Osteopontin Attenuates Changes in Cerebrovascular Structure‐Function Relations Induced by Subarachnoid Hemorrhage in Rat Brain

Subarachnoid hemorrhage (SAH) is a common injury involving a complex and incompletely understood etiology. The present study explores the hypothesis that brain injury caused by SAH involves major changes in the structure and function of small cerebral arteries, in addition to its well‐known effects on neurons, glia and capillary endothelium. To evaluate this hypothesis, we studied the effects of SAH via endovascular perforation of the bifurcation of the anterior and middle cerebral arteries (MCA) in the adult rat brain. Artery samples were harvested 24 hours post‐injury for assessment of vascular structure and function. To test if the 44 kDa extracellular matrix protein Osteopontin (OPN) could serve as a vasoprotectant, some animals were treated with OPN via intranasal administration (5 μg in 50 μl PBS) at 1 hour post‐injury. As indicated by MLCK‐MLC20 colocalization quantified via confocal microscopy, SAH caused a significant 32% increase in contractile differentiation. This effect of SAH was attenuated by 66% (11% increase) following treatment with OPN. Simultaneously, SAH decreased the magnitude of the cytosolic calcium response to potassium depolarization by 28 nM (19%), and this effect was reversed to an increase of 41nM (49%) after OPN treatment.

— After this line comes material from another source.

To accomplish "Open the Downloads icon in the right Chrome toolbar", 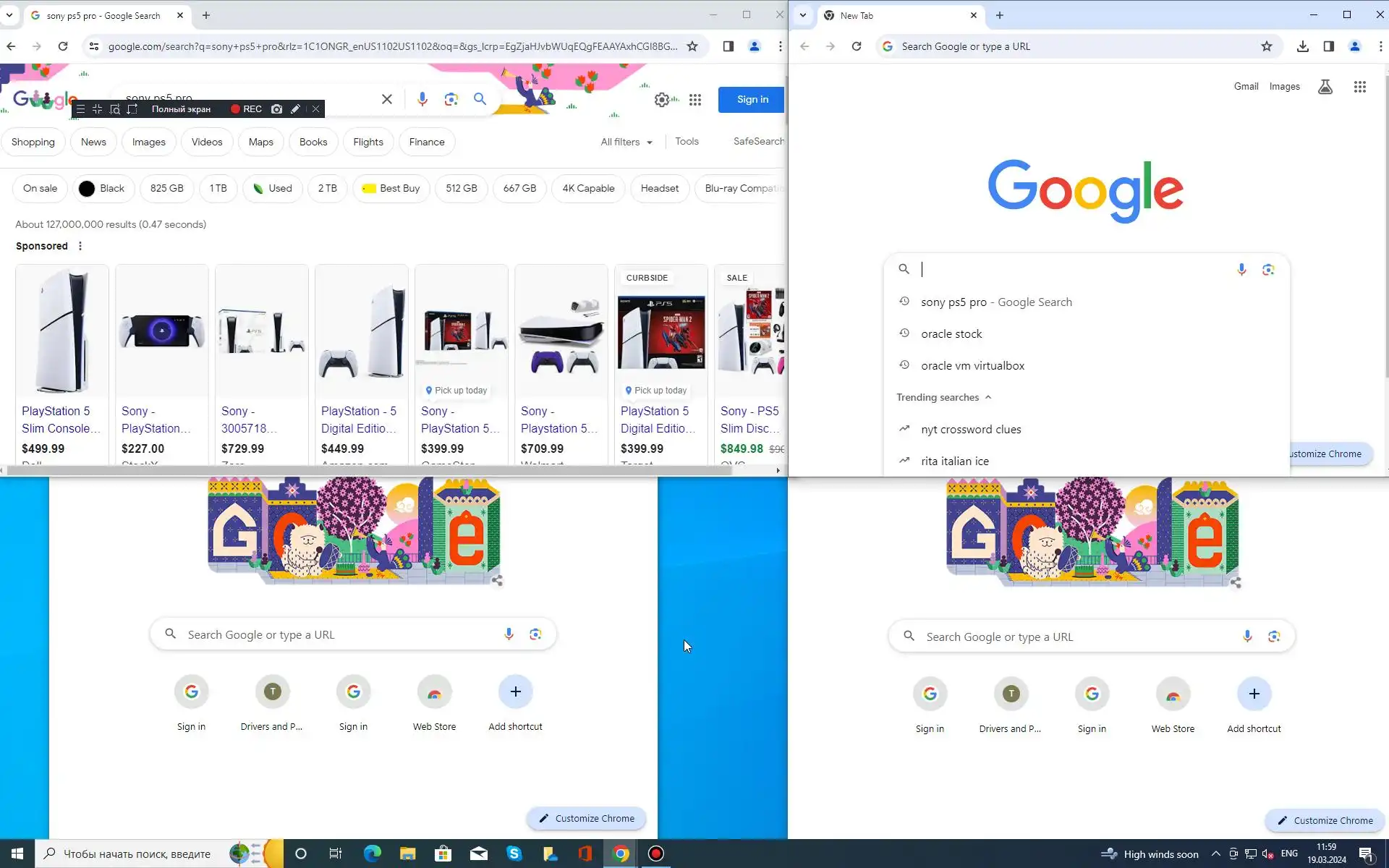I will 1302,46.
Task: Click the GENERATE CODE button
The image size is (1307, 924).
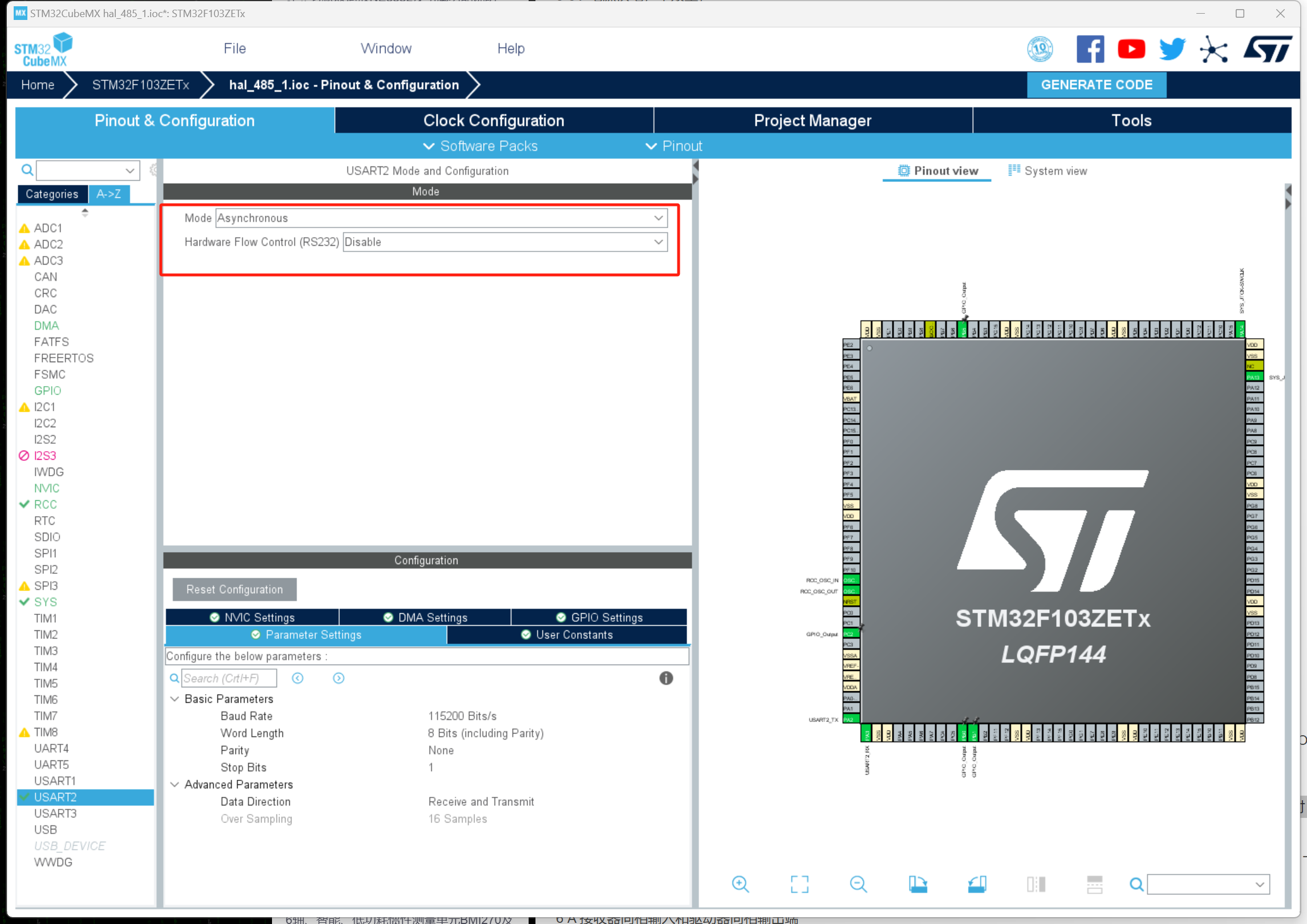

Additionally, SAH caused a passive dilation of 13 μM compared to untreated Sham control arteries, and after OPN treatment, this dilation was reduced to only 4 μM (69% reduction). Together, these results illustrate that SAH induces vascular injury that is largely prevented by intranasal treatment with OPN. Specifically, SAH promotes passive dilation and increased contractile differentiation, but compromises regulation of cytosolic calcium; these effects are consistent with the development of cerebral vasospasm and/or loss of cerebral autoregulation, both of which are well‐known consequences of SAH. Interestingly, OPN can bind and activate multiple integrin receptors, can promote inflammation via neutrophil recruitment, and can interact with other vasotrophic growth factors such as VEGF. It is not clear which, if any or all of these factors contribute to its neuroprotective profile. The present study strongly suggests that OPN is also vasoprotective within the context of SAH, which may contribute significantly to its neuroprotective efficacy. Support or Funding Information These studies were supported by an NIH Program Project grant from NINDS (NS082184), and an NIH R01 grant also from NINDS (NS076945).